These data likely harbor many more insights, including revealing components of diet. While we have not mapped dietary peptides in this study due to database limitations, plant peptides are evident in our data set and suggest utility in helping inform the many challenging aspects of dietary assessment in free-living humans. When paired with other omic data (e.g., 16S rRNA, metabolomics, and clinical measurements), these proteomic profiles are poised to significantly contribute to our understanding of the dietary impact on individuals over time. Questions such as these, which require much more in-depth analysis, will be answered in a separate manuscript, and the focus of this article is largely SHT-Pro's increase in quality and speed compared to the previous workflow, and more in-depth analysis of multiomic data associated with the dietary intervention will be completed as part of a larger publication.
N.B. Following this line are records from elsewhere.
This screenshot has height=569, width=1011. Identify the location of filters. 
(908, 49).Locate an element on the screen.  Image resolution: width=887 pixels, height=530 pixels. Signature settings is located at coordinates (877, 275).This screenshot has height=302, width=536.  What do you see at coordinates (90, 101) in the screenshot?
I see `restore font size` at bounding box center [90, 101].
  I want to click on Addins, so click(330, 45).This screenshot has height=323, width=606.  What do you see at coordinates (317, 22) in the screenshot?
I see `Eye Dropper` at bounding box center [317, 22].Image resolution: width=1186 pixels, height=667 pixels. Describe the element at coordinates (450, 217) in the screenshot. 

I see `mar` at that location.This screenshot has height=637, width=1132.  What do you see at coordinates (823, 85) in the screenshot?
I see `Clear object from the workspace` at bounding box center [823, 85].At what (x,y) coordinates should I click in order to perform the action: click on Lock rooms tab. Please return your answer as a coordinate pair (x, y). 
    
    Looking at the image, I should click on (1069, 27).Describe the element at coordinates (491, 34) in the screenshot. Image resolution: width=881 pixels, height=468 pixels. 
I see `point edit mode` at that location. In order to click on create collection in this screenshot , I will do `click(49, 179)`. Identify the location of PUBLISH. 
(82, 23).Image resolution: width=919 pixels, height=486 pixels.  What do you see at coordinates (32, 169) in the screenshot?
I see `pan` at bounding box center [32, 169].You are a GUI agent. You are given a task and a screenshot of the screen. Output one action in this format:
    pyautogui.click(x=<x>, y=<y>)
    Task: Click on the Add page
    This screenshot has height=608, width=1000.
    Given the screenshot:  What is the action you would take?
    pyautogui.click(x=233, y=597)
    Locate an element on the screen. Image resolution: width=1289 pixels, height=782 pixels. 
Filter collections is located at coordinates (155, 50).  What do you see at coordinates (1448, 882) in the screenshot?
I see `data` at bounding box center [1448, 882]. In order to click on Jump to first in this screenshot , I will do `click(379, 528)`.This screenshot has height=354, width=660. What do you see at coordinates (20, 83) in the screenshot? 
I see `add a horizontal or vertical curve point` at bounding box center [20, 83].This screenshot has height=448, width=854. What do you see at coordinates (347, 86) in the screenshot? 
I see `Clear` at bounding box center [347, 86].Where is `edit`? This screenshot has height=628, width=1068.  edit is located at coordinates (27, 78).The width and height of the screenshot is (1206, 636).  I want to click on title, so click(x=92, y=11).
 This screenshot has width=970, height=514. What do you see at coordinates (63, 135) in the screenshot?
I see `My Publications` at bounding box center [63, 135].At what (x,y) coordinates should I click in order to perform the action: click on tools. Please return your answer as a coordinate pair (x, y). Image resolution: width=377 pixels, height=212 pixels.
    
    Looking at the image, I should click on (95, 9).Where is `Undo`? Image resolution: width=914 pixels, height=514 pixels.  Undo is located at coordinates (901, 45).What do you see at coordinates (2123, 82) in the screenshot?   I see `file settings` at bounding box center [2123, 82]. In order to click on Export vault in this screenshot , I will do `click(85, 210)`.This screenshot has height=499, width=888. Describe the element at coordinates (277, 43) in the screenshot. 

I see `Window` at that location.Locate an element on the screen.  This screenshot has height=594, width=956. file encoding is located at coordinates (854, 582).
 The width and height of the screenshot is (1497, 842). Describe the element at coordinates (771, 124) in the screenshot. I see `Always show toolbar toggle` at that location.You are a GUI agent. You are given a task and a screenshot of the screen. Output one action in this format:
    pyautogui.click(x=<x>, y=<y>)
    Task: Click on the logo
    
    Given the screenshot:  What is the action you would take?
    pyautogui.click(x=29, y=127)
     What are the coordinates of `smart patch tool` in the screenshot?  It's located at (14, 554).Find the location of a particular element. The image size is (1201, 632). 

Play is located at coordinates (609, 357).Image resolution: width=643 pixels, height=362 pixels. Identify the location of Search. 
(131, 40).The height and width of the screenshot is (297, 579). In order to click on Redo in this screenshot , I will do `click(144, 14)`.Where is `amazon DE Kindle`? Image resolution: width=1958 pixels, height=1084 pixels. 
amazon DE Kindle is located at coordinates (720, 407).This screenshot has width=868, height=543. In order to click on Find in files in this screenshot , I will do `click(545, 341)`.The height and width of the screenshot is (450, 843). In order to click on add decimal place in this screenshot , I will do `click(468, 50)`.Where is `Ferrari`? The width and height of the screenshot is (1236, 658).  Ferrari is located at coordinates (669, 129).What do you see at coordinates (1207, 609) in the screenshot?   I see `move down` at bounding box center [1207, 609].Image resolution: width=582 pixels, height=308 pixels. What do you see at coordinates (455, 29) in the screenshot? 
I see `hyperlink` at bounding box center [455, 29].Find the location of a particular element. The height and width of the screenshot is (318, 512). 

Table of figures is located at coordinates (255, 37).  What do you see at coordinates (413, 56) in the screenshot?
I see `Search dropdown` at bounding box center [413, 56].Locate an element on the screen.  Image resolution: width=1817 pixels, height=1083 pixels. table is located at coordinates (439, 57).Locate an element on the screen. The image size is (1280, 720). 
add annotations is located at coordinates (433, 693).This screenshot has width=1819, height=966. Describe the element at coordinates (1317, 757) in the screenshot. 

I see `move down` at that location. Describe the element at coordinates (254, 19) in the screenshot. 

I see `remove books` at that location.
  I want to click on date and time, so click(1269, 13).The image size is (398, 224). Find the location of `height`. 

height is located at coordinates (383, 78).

Nevertheless, taken together, SHT-Pro reveals itself as a robust pipeline for processing stool samples in an extremely timely manner, and we believe its wide-scale adoption and improvement will enable powerful discoveries in the field of host-gut microbiome interactions.

MATERIALS AND METHODS

Buffers.

For the lysis buffer, 6 M urea, 5% sodium dodecyl sulfate (SDS), and 50 mM Tris were combined, with the pH adjusted to 8 using phosphoric acid. Roche cOmplete Mini protease inhibitor cocktail (04693159001; Roche) was added prior to adding buffer to samples. The Protifi binding buffer (PBB) contained 90% methanol and 10% triethylammonium bicarbonate buffer (TEAB; catalog number T7408; Sigma-Aldrich), adjusted to pH 7.1 using phosphoric acid. The digestion buffer contained 100 mM TEAB and 5 μg trypsin (V5113; Promega). For peptide elution buffers, the first elution was performed using digestion buffer, the second elution was performed using 0.2% formic acid (FA), and the third elution was performed using 50% acetonitrile and 0.2% FA.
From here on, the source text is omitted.